Word and item position records
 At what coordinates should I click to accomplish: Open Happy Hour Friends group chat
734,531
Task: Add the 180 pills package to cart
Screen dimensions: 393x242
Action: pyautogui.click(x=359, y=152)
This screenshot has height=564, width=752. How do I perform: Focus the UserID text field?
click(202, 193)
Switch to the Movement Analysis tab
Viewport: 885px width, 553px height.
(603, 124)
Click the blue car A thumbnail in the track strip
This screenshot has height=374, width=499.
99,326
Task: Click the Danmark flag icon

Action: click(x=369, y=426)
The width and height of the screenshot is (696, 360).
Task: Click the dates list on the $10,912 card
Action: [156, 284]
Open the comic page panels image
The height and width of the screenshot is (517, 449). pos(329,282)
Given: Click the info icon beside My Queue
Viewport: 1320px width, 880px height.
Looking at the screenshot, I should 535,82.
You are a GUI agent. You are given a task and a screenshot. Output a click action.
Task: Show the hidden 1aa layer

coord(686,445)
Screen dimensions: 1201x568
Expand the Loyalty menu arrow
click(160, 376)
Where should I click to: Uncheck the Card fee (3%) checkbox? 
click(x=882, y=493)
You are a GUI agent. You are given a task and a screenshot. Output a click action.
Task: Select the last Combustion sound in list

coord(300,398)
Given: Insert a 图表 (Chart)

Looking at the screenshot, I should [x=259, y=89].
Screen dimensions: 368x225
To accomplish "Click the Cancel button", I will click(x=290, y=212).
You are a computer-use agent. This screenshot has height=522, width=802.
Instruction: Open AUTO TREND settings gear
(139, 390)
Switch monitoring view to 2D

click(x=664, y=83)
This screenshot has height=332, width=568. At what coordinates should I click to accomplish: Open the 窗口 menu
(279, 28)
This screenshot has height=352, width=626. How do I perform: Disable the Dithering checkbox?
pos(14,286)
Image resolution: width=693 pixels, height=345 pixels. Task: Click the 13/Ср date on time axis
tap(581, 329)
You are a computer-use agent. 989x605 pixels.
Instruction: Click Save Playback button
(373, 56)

**DIRECTIONS:** Return every one of the records above unchanged, line for line.

**OUTPUT:**
 At what coordinates should I click to accomplish: Open Happy Hour Friends group chat
734,531
Task: Add the 180 pills package to cart
Screen dimensions: 393x242
Action: pyautogui.click(x=359, y=152)
This screenshot has height=564, width=752. How do I perform: Focus the UserID text field?
click(202, 193)
Switch to the Movement Analysis tab
Viewport: 885px width, 553px height.
(603, 124)
Click the blue car A thumbnail in the track strip
This screenshot has height=374, width=499.
99,326
Task: Click the Danmark flag icon

Action: click(x=369, y=426)
The width and height of the screenshot is (696, 360).
Task: Click the dates list on the $10,912 card
Action: [156, 284]
Open the comic page panels image
The height and width of the screenshot is (517, 449). pos(329,282)
Given: Click the info icon beside My Queue
Viewport: 1320px width, 880px height.
Looking at the screenshot, I should 535,82.
You are a GUI agent. You are given a task and a screenshot. Output a click action.
Task: Show the hidden 1aa layer

coord(686,445)
Screen dimensions: 1201x568
Expand the Loyalty menu arrow
click(160, 376)
Where should I click to: Uncheck the Card fee (3%) checkbox? 
click(x=882, y=493)
You are a GUI agent. You are given a task and a screenshot. Output a click action.
Task: Select the last Combustion sound in list

coord(300,398)
Given: Insert a 图表 (Chart)

Looking at the screenshot, I should [x=259, y=89].
Screen dimensions: 368x225
To accomplish "Click the Cancel button", I will click(x=290, y=212).
You are a computer-use agent. This screenshot has height=522, width=802.
Instruction: Open AUTO TREND settings gear
(139, 390)
Switch monitoring view to 2D

click(x=664, y=83)
This screenshot has height=332, width=568. At what coordinates should I click to accomplish: Open the 窗口 menu
(279, 28)
This screenshot has height=352, width=626. How do I perform: Disable the Dithering checkbox?
pos(14,286)
Image resolution: width=693 pixels, height=345 pixels. Task: Click the 13/Ср date on time axis
tap(581, 329)
You are a computer-use agent. 989x605 pixels.
Instruction: Click Save Playback button
(373, 56)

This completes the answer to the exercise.